Written tasks:
- A) Reproduce verbatim the passage of the forum thread on Disney princesses in Asia below, starting at "## Karin1984" and ending at "like the character.".
- B) According to the forum thread on Disney princesses in Asia below, what does the Fairy Godmother in Japan wear?

Page:
---------------
# Disney Princesses in Asia



## DisneyRegulars

So I've been wondering lately as my trip is approaching waaay to rapidly. Do they have Americans or at least Caucasian girls with European features play the Disney princesses like Cinderella in the parks in Shanghai/Tokyo/Hong Kong? Or is it an Asian Cinderella? Do the face characters in general speak the the local languages as well as English?


----------



## Agent 86

In my experience, the cast members "match" their animated counterparts. But, I don't do too many meets with "face" characters.

We recently saw Rapunzel and Cinderella at Shanghai and they were both Caucasian (with wigs, contact lenses and make-up to resemble the characters more). I only spoke to Rapunzel and she spoke English. We met Captain America and he was Caucasian and spoke English. We met Spider-Man twice (as our first PhotoPass photos never appeared) and the first time I'm certain he was Chinese, but the second time he may have been Caucasian (because he was quite tall and spoke English with some kind of American accent, but he could have just learnt to speak English from an American tutor).

I can't recall meeting any Princesses in Tokyo or Hong Kong, but I'm sure it would be the same. I did meet Captain Jack in Tokyo and he was Caucasian and spoke English. I may be misremembering, but I think I "saw" Mary Poppins in Tokyo when quickly walking through Main Street and she was Caucasian, but I could be getting my parks and sightings mixed up.


----------



## katt789

Disney auditions in US/Canada/Aus/UK/New Zealand for their Asian parks (and sometimes Paris), their "face entertainment cast" as called will look the same as say, they would in the states. They speak English, and probably minor bits of Japanese/Mandarin/Cantonese depending. Spider Man in Shanghai is a local performer though, he speaks very minor English. (same goes for Mulan in the parade but she doesn't do any meet and greets, just the parade)


----------



## Karin1984

Looking at pictures I think Belle is the only Western princess I have seen who sometimes has more Asian features. The blonde princesses never.


----------



## Aussie Wendy

At our recent visit to Shanghai Belle, Aurora, Rapunzel and Flynn M&G were Caucasian and spoke English to us. I confess I didn't notice if any were bilingual to greet the locals in their language. A couple of characters like Darth Vadar in the Star Wars pavilion didn't speak, well not to us but "acted" out well. We noticed occasionally Asian featured girls played in other roles eg a princesses in the castle show on the stage (such as Elsa in one of the performances) but they were well made up to look like the character.


----------



## zanzibar138

Yep, all the characters for meet and greets match how they are in the movie. Most that I've met speak English with an American accent. I haven't noticed about the princesses, but I know that Captain Jack in Shanghai was only speaking English (with the same piratey English accent as in the movies). If they are generally presented as Caucasian, then they will be played by a Caucasian CM.


----------



## DisneyRegulars

Update: Fairy Godmother in Japan wears a really freaky looking mask. All other princesses we saw were Caucasian.


----------



## Chipmunkmaniac

yup they are all caucasian: usually American or Australian (that's wherer they audition most)


----------
---------------
Data excerpt:
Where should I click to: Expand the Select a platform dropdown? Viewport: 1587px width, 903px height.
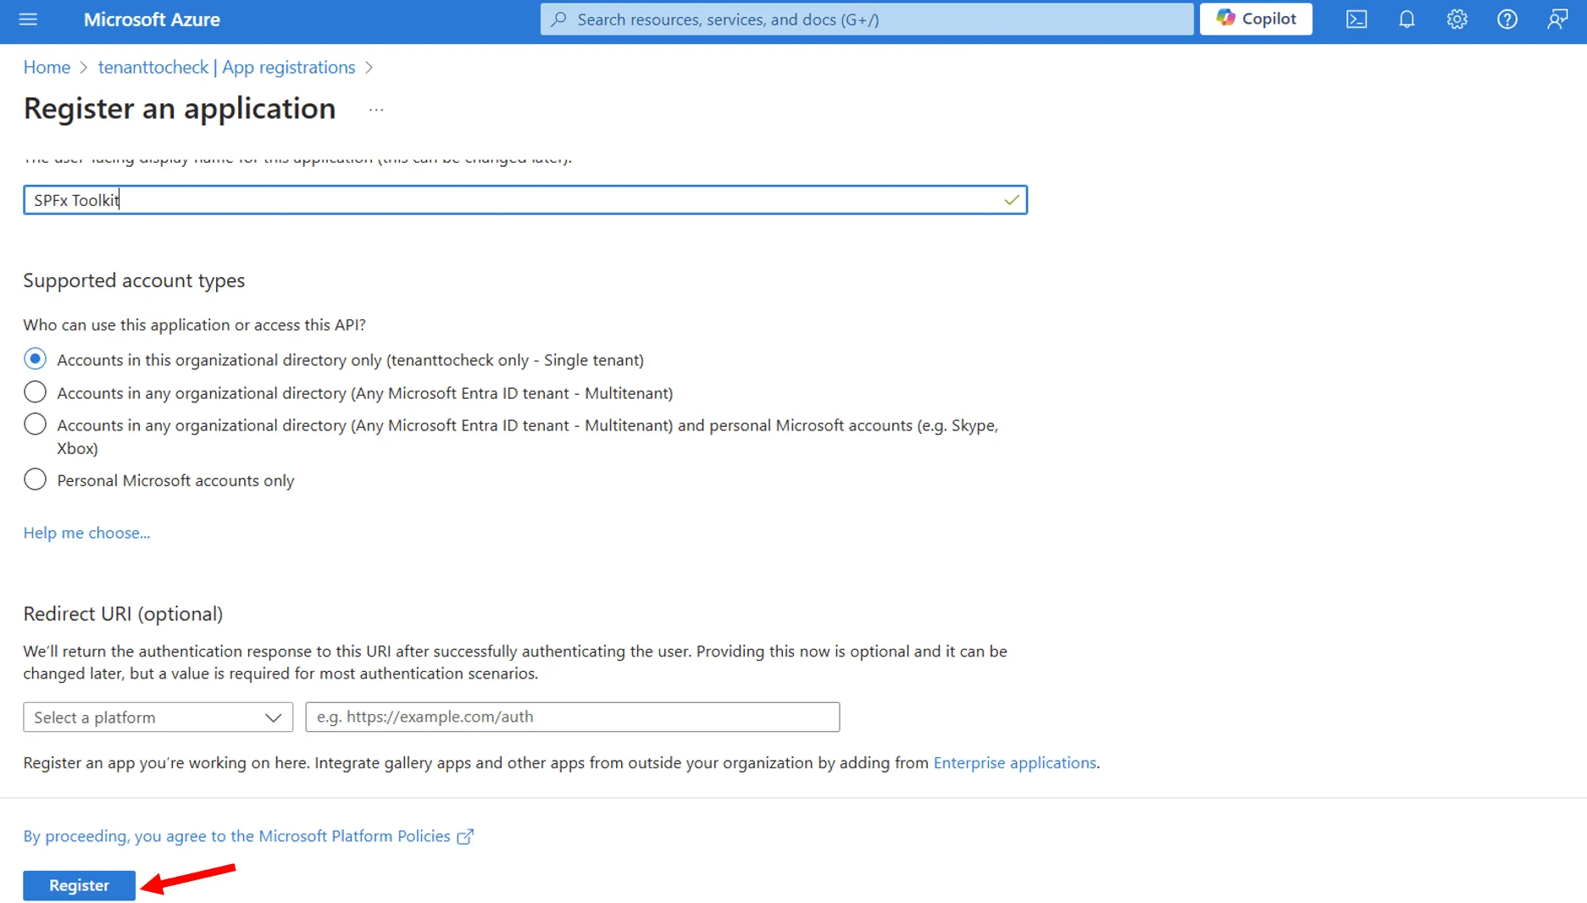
---------------
Exercise answers:
- A)
## Karin1984

Looking at pictures I think Belle is the only Western princess I have seen who sometimes has more Asian features. The blonde princesses never.


----------



## Aussie Wendy

At our recent visit to Shanghai Belle, Aurora, Rapunzel and Flynn M&G were Caucasian and spoke English to us. I confess I didn't notice if any were bilingual to greet the locals in their language. A couple of characters like Darth Vadar in the Star Wars pavilion didn't speak, well not to us but "acted" out well. We noticed occasionally Asian featured girls played in other roles eg a princesses in the castle show on the stage (such as Elsa in one of the performances) but they were well made up to look like the character.

- B) A really freaky looking mask.